Stored data entries:
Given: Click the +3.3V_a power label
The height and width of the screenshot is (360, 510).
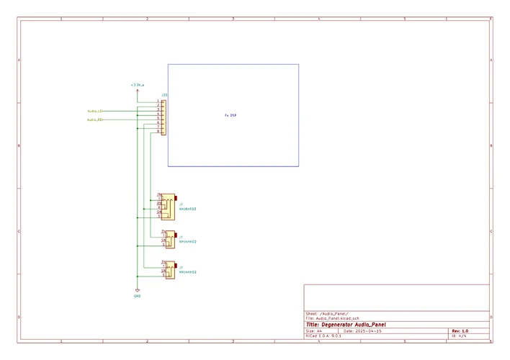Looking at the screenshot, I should (137, 85).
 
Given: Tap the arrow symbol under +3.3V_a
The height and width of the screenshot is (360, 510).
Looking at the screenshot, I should (138, 91).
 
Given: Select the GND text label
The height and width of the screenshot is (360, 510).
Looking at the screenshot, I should (138, 296).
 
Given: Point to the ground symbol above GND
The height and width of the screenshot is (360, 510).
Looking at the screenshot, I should (138, 289).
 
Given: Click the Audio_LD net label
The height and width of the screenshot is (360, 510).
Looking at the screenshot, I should (95, 111).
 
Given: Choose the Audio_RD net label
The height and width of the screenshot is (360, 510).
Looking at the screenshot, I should (95, 120).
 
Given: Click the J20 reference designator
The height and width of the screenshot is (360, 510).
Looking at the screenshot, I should (164, 95).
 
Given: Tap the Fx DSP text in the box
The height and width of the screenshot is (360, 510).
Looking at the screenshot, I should (231, 115).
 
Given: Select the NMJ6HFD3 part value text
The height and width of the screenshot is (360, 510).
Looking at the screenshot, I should (188, 209).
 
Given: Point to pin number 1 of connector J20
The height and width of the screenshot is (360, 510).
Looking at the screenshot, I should (158, 102).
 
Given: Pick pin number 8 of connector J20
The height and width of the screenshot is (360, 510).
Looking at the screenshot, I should (158, 132).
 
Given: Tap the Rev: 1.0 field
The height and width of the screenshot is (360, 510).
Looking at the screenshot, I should (460, 330).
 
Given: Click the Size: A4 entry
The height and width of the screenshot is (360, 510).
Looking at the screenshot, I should (314, 330).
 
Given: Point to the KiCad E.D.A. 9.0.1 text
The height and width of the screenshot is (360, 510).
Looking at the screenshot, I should (323, 336).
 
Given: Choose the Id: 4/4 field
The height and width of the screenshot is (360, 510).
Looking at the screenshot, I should (459, 336).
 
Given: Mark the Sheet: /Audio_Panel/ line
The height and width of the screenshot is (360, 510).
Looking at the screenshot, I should (327, 314).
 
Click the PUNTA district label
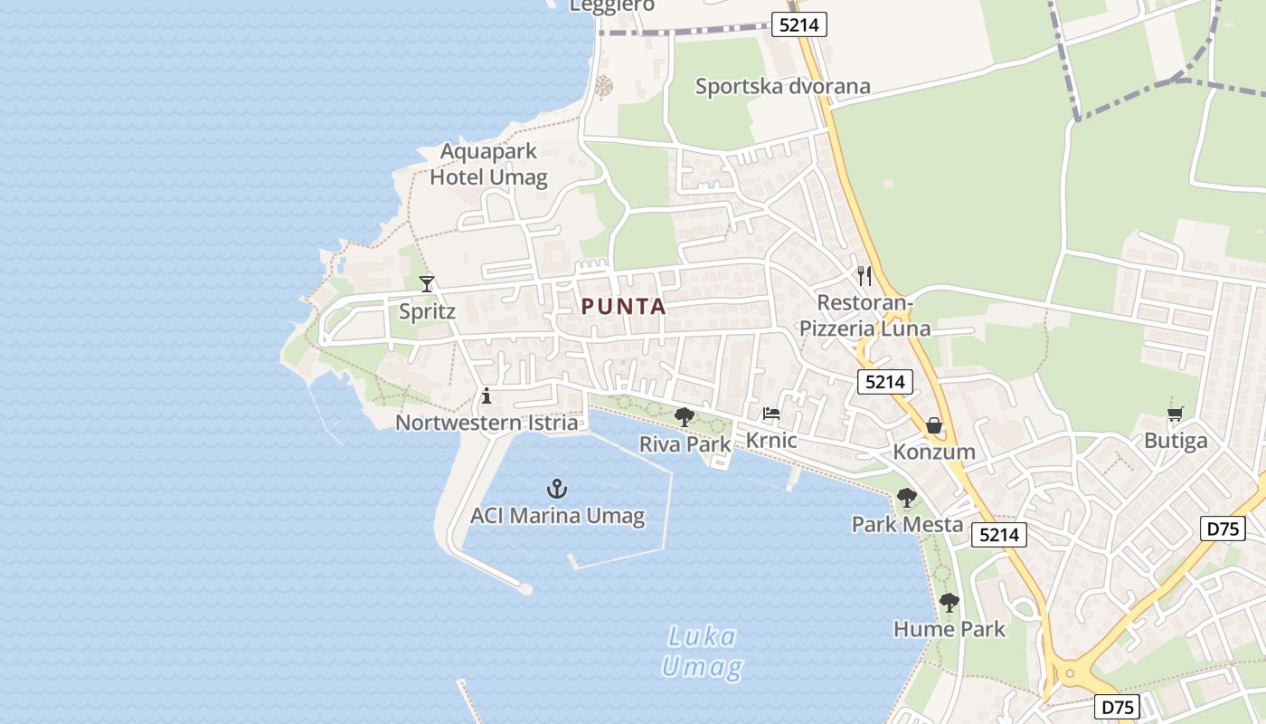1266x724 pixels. pyautogui.click(x=623, y=307)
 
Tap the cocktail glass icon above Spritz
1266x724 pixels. pyautogui.click(x=427, y=284)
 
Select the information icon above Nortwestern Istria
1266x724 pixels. pyautogui.click(x=487, y=395)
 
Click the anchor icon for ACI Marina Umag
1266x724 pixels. pyautogui.click(x=557, y=490)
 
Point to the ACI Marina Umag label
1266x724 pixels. pyautogui.click(x=557, y=517)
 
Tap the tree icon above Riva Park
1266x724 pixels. pyautogui.click(x=685, y=417)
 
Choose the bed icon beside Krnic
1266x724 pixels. pyautogui.click(x=771, y=414)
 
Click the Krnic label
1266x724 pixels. pyautogui.click(x=771, y=441)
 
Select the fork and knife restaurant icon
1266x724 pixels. pyautogui.click(x=864, y=275)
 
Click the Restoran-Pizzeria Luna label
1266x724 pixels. pyautogui.click(x=864, y=315)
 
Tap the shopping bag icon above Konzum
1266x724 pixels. pyautogui.click(x=934, y=425)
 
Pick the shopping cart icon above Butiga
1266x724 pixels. pyautogui.click(x=1175, y=414)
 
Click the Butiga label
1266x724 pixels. pyautogui.click(x=1176, y=442)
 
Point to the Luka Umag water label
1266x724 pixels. pyautogui.click(x=702, y=653)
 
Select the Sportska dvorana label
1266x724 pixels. pyautogui.click(x=782, y=87)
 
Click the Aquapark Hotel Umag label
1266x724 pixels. pyautogui.click(x=488, y=164)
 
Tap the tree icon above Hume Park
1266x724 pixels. pyautogui.click(x=949, y=603)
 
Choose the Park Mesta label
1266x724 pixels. pyautogui.click(x=907, y=524)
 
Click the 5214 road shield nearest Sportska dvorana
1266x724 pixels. pyautogui.click(x=799, y=24)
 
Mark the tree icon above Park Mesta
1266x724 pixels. pyautogui.click(x=906, y=498)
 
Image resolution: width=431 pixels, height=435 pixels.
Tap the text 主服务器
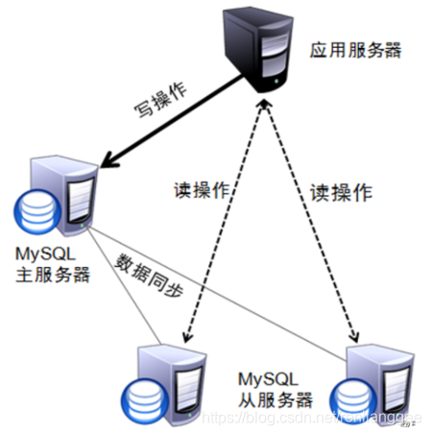coord(53,274)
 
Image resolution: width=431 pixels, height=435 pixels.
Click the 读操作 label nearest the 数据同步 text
coord(200,189)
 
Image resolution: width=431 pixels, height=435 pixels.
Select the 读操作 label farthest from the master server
coord(340,191)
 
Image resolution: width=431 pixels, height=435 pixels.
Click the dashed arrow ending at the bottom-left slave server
coord(222,230)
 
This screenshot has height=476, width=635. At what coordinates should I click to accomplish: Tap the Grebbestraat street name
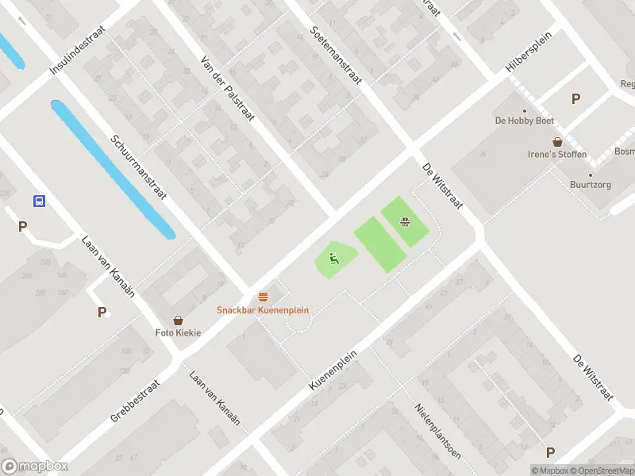tap(135, 400)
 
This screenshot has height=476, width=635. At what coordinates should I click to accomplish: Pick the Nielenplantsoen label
tap(426, 429)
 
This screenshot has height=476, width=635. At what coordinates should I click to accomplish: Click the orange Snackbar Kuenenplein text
tap(263, 310)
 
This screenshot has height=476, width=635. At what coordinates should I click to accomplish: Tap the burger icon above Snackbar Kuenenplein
tap(263, 297)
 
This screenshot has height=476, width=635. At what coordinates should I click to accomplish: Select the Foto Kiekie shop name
tap(178, 332)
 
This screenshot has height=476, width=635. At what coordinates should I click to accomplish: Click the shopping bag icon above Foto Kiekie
tap(178, 320)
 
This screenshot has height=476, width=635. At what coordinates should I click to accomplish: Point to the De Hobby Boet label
tap(524, 121)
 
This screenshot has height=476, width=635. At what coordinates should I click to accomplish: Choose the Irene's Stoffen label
tap(558, 154)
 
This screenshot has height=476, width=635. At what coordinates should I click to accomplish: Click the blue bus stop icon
tap(38, 201)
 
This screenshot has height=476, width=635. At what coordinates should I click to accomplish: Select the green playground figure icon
tap(333, 257)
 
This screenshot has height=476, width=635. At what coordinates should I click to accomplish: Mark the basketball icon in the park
tap(405, 221)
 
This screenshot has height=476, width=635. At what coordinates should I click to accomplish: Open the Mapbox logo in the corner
tap(35, 466)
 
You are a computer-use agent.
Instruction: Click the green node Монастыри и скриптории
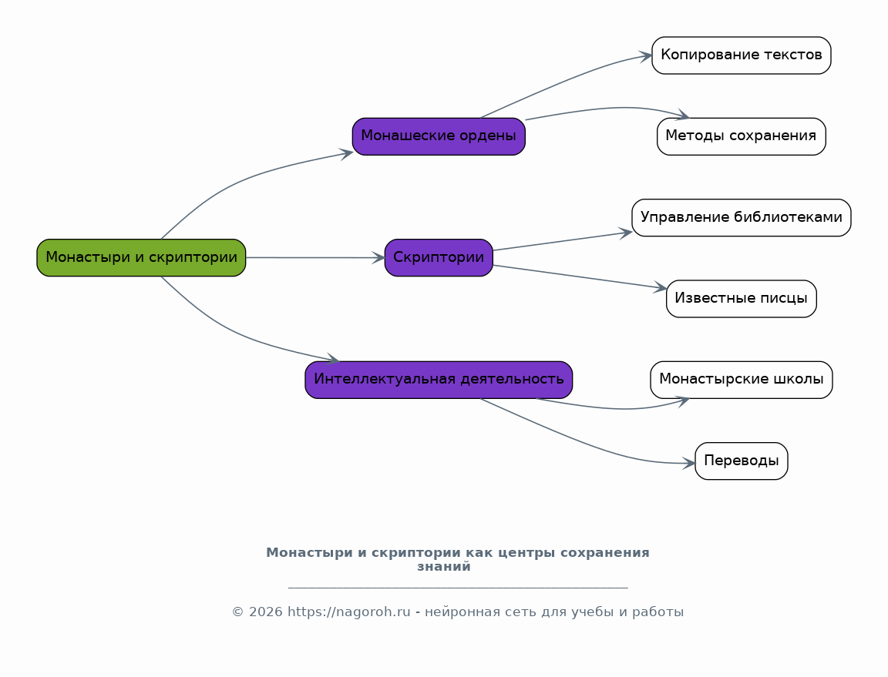(x=141, y=257)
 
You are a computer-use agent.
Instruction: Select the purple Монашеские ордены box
(x=439, y=136)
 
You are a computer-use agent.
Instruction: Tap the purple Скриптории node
(x=439, y=257)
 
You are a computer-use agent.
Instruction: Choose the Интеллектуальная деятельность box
(x=439, y=380)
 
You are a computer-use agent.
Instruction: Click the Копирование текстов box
(x=741, y=55)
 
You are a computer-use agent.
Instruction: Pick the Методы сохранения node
(x=741, y=136)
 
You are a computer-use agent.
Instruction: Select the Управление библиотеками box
(x=741, y=217)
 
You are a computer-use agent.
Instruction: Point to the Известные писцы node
(x=741, y=299)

**Required task**: Convert the lines above into a Markdown table with the columns Row and Line, numbering each row and skipping blank lines. Leave the pictures out of the table.

**Exercise response**:
| Row | Line |
|---|---|
| 1 | Given: Click the +3.3V_a power label |
| 2 | The height and width of the screenshot is (360, 510). |
| 3 | Looking at the screenshot, I should (137, 85). |
| 4 | Given: Tap the arrow symbol under +3.3V_a |
| 5 | The height and width of the screenshot is (360, 510). |
| 6 | Looking at the screenshot, I should (138, 91). |
| 7 | Given: Select the GND text label |
| 8 | The height and width of the screenshot is (360, 510). |
| 9 | Looking at the screenshot, I should (138, 296). |
| 10 | Given: Point to the ground symbol above GND |
| 11 | The height and width of the screenshot is (360, 510). |
| 12 | Looking at the screenshot, I should (138, 289). |
| 13 | Given: Click the Audio_LD net label |
| 14 | The height and width of the screenshot is (360, 510). |
| 15 | Looking at the screenshot, I should (95, 111). |
| 16 | Given: Choose the Audio_RD net label |
| 17 | The height and width of the screenshot is (360, 510). |
| 18 | Looking at the screenshot, I should (95, 120). |
| 19 | Given: Click the J20 reference designator |
| 20 | The height and width of the screenshot is (360, 510). |
| 21 | Looking at the screenshot, I should (164, 95). |
| 22 | Given: Tap the Fx DSP text in the box |
| 23 | The height and width of the screenshot is (360, 510). |
| 24 | Looking at the screenshot, I should (231, 115). |
| 25 | Given: Select the NMJ6HFD3 part value text |
| 26 | The height and width of the screenshot is (360, 510). |
| 27 | Looking at the screenshot, I should (188, 209). |
| 28 | Given: Point to pin number 1 of connector J20 |
| 29 | The height and width of the screenshot is (360, 510). |
| 30 | Looking at the screenshot, I should (158, 102). |
| 31 | Given: Pick pin number 8 of connector J20 |
| 32 | The height and width of the screenshot is (360, 510). |
| 33 | Looking at the screenshot, I should (158, 132). |
| 34 | Given: Tap the Rev: 1.0 field |
| 35 | The height and width of the screenshot is (360, 510). |
| 36 | Looking at the screenshot, I should (460, 330). |
| 37 | Given: Click the Size: A4 entry |
| 38 | The height and width of the screenshot is (360, 510). |
| 39 | Looking at the screenshot, I should (314, 330). |
| 40 | Given: Point to the KiCad E.D.A. 9.0.1 text |
| 41 | The height and width of the screenshot is (360, 510). |
| 42 | Looking at the screenshot, I should (323, 336). |
| 43 | Given: Choose the Id: 4/4 field |
| 44 | The height and width of the screenshot is (360, 510). |
| 45 | Looking at the screenshot, I should (459, 336). |
| 46 | Given: Mark the Sheet: /Audio_Panel/ line |
| 47 | The height and width of the screenshot is (360, 510). |
| 48 | Looking at the screenshot, I should (327, 314). |
| 49 | Click the PUNTA district label |
| 50 | 1266x724 pixels. pyautogui.click(x=623, y=307) |
| 51 | Tap the cocktail glass icon above Spritz |
| 52 | 1266x724 pixels. pyautogui.click(x=427, y=284) |
| 53 | Select the information icon above Nortwestern Istria |
| 54 | 1266x724 pixels. pyautogui.click(x=487, y=395) |
| 55 | Click the anchor icon for ACI Marina Umag |
| 56 | 1266x724 pixels. pyautogui.click(x=557, y=490) |
| 57 | Point to the ACI Marina Umag label |
| 58 | 1266x724 pixels. pyautogui.click(x=557, y=517) |
| 59 | Tap the tree icon above Riva Park |
| 60 | 1266x724 pixels. pyautogui.click(x=685, y=417) |
| 61 | Choose the bed icon beside Krnic |
| 62 | 1266x724 pixels. pyautogui.click(x=771, y=414) |
| 63 | Click the Krnic label |
| 64 | 1266x724 pixels. pyautogui.click(x=771, y=441) |
| 65 | Select the fork and knife restaurant icon |
| 66 | 1266x724 pixels. pyautogui.click(x=864, y=275) |
| 67 | Click the Restoran-Pizzeria Luna label |
| 68 | 1266x724 pixels. pyautogui.click(x=864, y=315) |
| 69 | Tap the shopping bag icon above Konzum |
| 70 | 1266x724 pixels. pyautogui.click(x=934, y=425) |
| 71 | Pick the shopping cart icon above Butiga |
| 72 | 1266x724 pixels. pyautogui.click(x=1175, y=414) |
| 73 | Click the Butiga label |
| 74 | 1266x724 pixels. pyautogui.click(x=1176, y=442) |
| 75 | Point to the Luka Umag water label |
| 76 | 1266x724 pixels. pyautogui.click(x=702, y=653) |
| 77 | Select the Sportska dvorana label |
| 78 | 1266x724 pixels. pyautogui.click(x=782, y=87) |
| 79 | Click the Aquapark Hotel Umag label |
| 80 | 1266x724 pixels. pyautogui.click(x=488, y=164) |
| 81 | Tap the tree icon above Hume Park |
| 82 | 1266x724 pixels. pyautogui.click(x=949, y=603) |
| 83 | Choose the Park Mesta label |
| 84 | 1266x724 pixels. pyautogui.click(x=907, y=524) |
| 85 | Click the 5214 road shield nearest Sportska dvorana |
| 86 | 1266x724 pixels. pyautogui.click(x=799, y=24) |
| 87 | Mark the tree icon above Park Mesta |
| 88 | 1266x724 pixels. pyautogui.click(x=906, y=498) |
| 89 | Image resolution: width=431 pixels, height=435 pixels. |
| 90 | Tap the text 主服务器 |
| 91 | coord(53,274) |
| 92 | Image resolution: width=431 pixels, height=435 pixels. |
| 93 | Click the 读操作 label nearest the 数据同步 text |
| 94 | coord(200,189) |
| 95 | Image resolution: width=431 pixels, height=435 pixels. |
| 96 | Select the 读操作 label farthest from the master server |
| 97 | coord(340,191) |
| 98 | Image resolution: width=431 pixels, height=435 pixels. |
| 99 | Click the dashed arrow ending at the bottom-left slave server |
| 100 | coord(222,230) |
| 101 | This screenshot has height=476, width=635. At what coordinates should I click to accomplish: Tap the Grebbestraat street name |
| 102 | tap(135, 400) |
| 103 | This screenshot has height=476, width=635. At what coordinates should I click to accomplish: Pick the Nielenplantsoen label |
| 104 | tap(426, 429) |
| 105 | This screenshot has height=476, width=635. At what coordinates should I click to accomplish: Click the orange Snackbar Kuenenplein text |
| 106 | tap(263, 310) |
| 107 | This screenshot has height=476, width=635. At what coordinates should I click to accomplish: Tap the burger icon above Snackbar Kuenenplein |
| 108 | tap(263, 297) |
| 109 | This screenshot has height=476, width=635. At what coordinates should I click to accomplish: Select the Foto Kiekie shop name |
| 110 | tap(178, 332) |
| 111 | This screenshot has height=476, width=635. At what coordinates should I click to accomplish: Click the shopping bag icon above Foto Kiekie |
| 112 | tap(178, 320) |
| 113 | This screenshot has height=476, width=635. At what coordinates should I click to accomplish: Point to the De Hobby Boet label |
| 114 | tap(524, 121) |
| 115 | This screenshot has height=476, width=635. At what coordinates should I click to accomplish: Choose the Irene's Stoffen label |
| 116 | tap(558, 154) |
| 117 | This screenshot has height=476, width=635. At what coordinates should I click to accomplish: Click the blue bus stop icon |
| 118 | tap(38, 201) |
| 119 | This screenshot has height=476, width=635. At what coordinates should I click to accomplish: Select the green playground figure icon |
| 120 | tap(333, 257) |
| 121 | This screenshot has height=476, width=635. At what coordinates should I click to accomplish: Mark the basketball icon in the park |
| 122 | tap(405, 221) |
| 123 | This screenshot has height=476, width=635. At what coordinates should I click to accomplish: Open the Mapbox logo in the corner |
| 124 | tap(35, 466) |
| 125 | You are a computer-use agent. |
| 126 | Instruction: Click the green node Монастыри и скриптории |
| 127 | (x=141, y=257) |
| 128 | You are a computer-use agent. |
| 129 | Instruction: Select the purple Монашеские ордены box |
| 130 | (x=439, y=136) |
| 131 | You are a computer-use agent. |
| 132 | Instruction: Tap the purple Скриптории node |
| 133 | (x=439, y=257) |
| 134 | You are a computer-use agent. |
| 135 | Instruction: Choose the Интеллектуальная деятельность box |
| 136 | (x=439, y=380) |
| 137 | You are a computer-use agent. |
| 138 | Instruction: Click the Копирование текстов box |
| 139 | (x=741, y=55) |
| 140 | You are a computer-use agent. |
| 141 | Instruction: Pick the Методы сохранения node |
| 142 | (x=741, y=136) |
| 143 | You are a computer-use agent. |
| 144 | Instruction: Select the Управление библиотеками box |
| 145 | (x=741, y=217) |
| 146 | You are a computer-use agent. |
| 147 | Instruction: Point to the Известные писцы node |
| 148 | (x=741, y=299) |